23 Aug, 2016

1 commit

  • The current implementation of expedited grace periods has the user
    task drive the grace period. This works, but has downsides: (1) The
    user task must awaken tasks piggybacking on this grace period, which
    can result in latencies rivaling that of the grace period itself, and
    (2) User tasks can receive signals, which interfere with RCU CPU stall
    warnings.

    This commit therefore uses workqueues to drive the grace periods, so
    that the user task need not do the awakening. A subsequent commit
    will remove the now-unnecessary code allowing for signals.

    Signed-off-by: Paul E. McKenney

    Paul E. McKenney
     

01 Apr, 2016

2 commits


08 Dec, 2015

1 commit


05 Dec, 2015

2 commits

  • The Kconfig currently controlling compilation of this code is:

    init/Kconfig:config TREE_RCU_TRACE
    init/Kconfig: def_bool RCU_TRACE && ( TREE_RCU || PREEMPT_RCU )

    ...meaning that it currently is not being built as a module by anyone.

    Lets remove the modular code that is essentially orphaned, so that
    when reading the file there is no doubt it is builtin-only.

    Since module_init translates to device_initcall in the non-modular
    case, the init ordering remains unchanged with this commit. We could
    consider moving this to an earlier initcall if desired.

    We don't replace module.h with init.h since the file already has that.
    We also delete the moduleparam.h include that is left over from
    commit 64db4cfff99c04cd5f550357edcc8780f96b54a2 (""Tree RCU": scalable
    classic RCU implementation") since it is not needed here either.

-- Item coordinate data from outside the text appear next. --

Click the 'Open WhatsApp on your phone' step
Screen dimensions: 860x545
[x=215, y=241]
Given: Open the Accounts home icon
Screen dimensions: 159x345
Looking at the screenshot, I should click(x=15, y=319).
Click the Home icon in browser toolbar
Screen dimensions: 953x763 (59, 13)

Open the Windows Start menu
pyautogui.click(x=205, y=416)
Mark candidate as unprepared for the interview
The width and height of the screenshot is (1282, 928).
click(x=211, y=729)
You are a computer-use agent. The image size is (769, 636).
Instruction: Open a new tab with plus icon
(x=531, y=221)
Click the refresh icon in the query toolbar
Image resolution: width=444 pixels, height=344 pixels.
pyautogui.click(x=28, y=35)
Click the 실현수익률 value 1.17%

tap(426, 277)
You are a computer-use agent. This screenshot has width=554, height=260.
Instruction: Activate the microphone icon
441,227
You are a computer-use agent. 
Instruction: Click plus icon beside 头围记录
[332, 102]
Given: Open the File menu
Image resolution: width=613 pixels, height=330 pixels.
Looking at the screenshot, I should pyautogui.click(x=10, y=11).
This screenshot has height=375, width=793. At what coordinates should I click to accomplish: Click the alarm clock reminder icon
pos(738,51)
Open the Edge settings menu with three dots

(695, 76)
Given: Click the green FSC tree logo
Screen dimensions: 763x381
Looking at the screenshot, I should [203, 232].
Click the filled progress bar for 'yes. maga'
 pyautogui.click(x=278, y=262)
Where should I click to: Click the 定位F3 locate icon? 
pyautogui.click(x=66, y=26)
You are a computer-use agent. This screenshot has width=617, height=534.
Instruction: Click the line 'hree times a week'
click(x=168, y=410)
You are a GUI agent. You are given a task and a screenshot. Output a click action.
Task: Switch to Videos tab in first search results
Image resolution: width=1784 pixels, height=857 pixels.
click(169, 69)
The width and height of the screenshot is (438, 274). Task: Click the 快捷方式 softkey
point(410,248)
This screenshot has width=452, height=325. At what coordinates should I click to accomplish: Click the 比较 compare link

    We morph some tags like MODULE_AUTHOR into the comments at the top of
    the file for documentation purposes.

    Cc: "Paul E. McKenney"
    Cc: Josh Triplett
    Reviewed-by: Josh Triplett
    Cc: Steven Rostedt
    Cc: Mathieu Desnoyers
    Cc: Lai Jiangshan
    Signed-off-by: Paul Gortmaker
    Signed-off-by: Paul E. McKenney

    Paul Gortmaker
     
  • Currently, the piggybacked-work checks carried out by sync_exp_work_done()
    atomically increment a small set of variables (the ->expedited_workdone0,
    ->expedited_workdone1, ->expedited_workdone2, ->expedited_workdone3
    fields in the rcu_state structure), which will form a memory-contention
    bottleneck given a sufficiently large number of CPUs concurrently invoking
    either synchronize_rcu_expedited() or synchronize_sched_expedited().

    This commit therefore moves these for fields to the per-CPU rcu_data
    structure, eliminating the memory contention. The show_rcuexp() function
    also changes to sum up each field in the rcu_data structures.

    Signed-off-by: Paul E. McKenney

    Paul E. McKenney
     

24 Nov, 2015

1 commit

  • The rule is that all acquisitions of the rcu_node structure's ->lock
    must provide transitivity: The lock is not acquired that frequently,
    and sorting out exactly which required it and which did not would be
    a maintenance nightmare. This commit therefore supplies the needed
    transitivity to the remaining ->lock acquisitions.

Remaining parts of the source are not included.